Con el apoyo dado a Guillier a 4 días de las elecciones más disputadas de la historia nacional, los dirigentes del Frente Amplio demostraron, en forma y fondo, que están a la altura de las circunstancias que les toca enfrentar.

Hay veces en la historia en que se impone la necesidad de marchar separados, pero golpear juntos. Trosky decía que esa era la regla para conformar un bloque. En esta encrucijada que se abrió a partir de la primera vuelta, el FA actuó en bloque.

Hubo distintos y muy intensos momentos en el proceso de toma de decisión, incluso contradictorios, paradojales, pero prevaleció la unidad. Una primera declaración ambigua, imprecisa; luego una decisión personal de Beatriz Sánchez, entre medio,  siempre un mismo discurso hacia Guillier y la Nueva Mayoría; finalmente una misma toma de posición.

También en la forma se vio un bloque. El mismo día, en horarios cercanos, los máximos dirigentes del FA se pronuncian a favor de votar por Guillier y contra Piñera. Lo anuncian vía Twitter y Facebook. Ninguno usa a la prensa duopólica para hacer el anuncio, ninguno cae en la tentación de “exclusiva a cambio de portada”, pero igual imponen la agenda y marcan la pauta de discusión hasta el domingo, al menos. Construyen fuerza comunicacional; en la mañana El Desconcierto había editorializado en el mismo sentido que las declaraciones de los dirigentes.

El de ayer fue un día bautismal para el FA. Mostró unidad en el momento de mayor tensión, mostró flexibilidad para revisar sus propias decisiones, mostró a una generación de jóvenes enseñando audacia y madurez, ante cadáveres políticos que infantilizan sus puntos de vista.

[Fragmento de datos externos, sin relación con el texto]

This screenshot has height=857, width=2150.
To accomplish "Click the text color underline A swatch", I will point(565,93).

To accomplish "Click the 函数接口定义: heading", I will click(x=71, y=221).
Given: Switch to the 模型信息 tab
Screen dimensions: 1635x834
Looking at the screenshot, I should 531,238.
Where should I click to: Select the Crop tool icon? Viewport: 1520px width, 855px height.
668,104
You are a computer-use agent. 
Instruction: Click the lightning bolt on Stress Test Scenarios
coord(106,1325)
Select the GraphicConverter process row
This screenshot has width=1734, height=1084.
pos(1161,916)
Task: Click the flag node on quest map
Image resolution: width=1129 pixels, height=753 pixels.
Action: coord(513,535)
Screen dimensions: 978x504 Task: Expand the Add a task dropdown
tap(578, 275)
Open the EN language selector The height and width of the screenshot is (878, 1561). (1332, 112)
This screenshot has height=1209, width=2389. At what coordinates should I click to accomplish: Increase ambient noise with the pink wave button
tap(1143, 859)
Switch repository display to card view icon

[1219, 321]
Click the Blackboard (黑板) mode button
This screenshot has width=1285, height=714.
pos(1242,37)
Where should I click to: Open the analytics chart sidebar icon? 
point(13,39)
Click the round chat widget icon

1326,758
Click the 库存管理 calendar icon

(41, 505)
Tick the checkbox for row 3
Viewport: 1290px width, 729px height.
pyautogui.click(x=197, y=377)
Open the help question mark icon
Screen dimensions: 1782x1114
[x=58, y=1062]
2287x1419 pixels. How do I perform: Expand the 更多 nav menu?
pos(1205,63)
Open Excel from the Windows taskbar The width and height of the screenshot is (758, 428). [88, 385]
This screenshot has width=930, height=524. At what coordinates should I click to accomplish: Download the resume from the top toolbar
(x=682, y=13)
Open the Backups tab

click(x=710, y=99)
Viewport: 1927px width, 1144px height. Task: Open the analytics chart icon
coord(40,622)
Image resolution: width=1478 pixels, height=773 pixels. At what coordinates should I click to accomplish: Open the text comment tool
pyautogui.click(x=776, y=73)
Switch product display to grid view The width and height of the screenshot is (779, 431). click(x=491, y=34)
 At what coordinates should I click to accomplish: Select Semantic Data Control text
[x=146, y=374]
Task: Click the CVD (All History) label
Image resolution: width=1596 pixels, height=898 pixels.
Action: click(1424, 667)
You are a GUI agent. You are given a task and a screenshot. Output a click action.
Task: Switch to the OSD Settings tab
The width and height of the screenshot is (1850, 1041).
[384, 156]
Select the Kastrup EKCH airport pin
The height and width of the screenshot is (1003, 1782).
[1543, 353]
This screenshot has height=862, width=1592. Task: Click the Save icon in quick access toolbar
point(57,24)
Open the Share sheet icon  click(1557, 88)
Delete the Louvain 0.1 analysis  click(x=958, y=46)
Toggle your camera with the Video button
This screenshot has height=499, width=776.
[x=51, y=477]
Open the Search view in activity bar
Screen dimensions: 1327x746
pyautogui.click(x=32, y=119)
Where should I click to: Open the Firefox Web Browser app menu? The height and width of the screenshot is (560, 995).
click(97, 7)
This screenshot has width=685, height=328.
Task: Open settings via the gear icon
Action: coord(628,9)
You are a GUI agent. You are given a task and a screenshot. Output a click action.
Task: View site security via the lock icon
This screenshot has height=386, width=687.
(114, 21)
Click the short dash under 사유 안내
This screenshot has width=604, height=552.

La resolución que tomara el FA de cara a la segunda vuelta, fuese cual fuese, iba a ser bautismal y genética. La génesis y el ADN del FA quedarían (quedaron) impregnados por esta decisión fundante. Son muchas cosas las que se verán influidas por esta opción. Ya sea que gane Guillier o Piñera, el peso de Beatriz Sánchez no es el mismo ahora que los dirigentes del FA y su lideresa coinciden en cómo votar; también el tipo de oposición que se será. Este domingo asimismo se pone en juego cómo clausurar este ciclo político postdictatorial. El FA optó por intentar cerrarlo con Guillier y por ser un actor clave para incidir en las características que tendrá la apertura del nuevo ciclo político en Chile.

En forma y fondo asoma la posible emergencia de un nuevo bloque en Chile, uno que pareciera ser que viene a disputar poder en serio.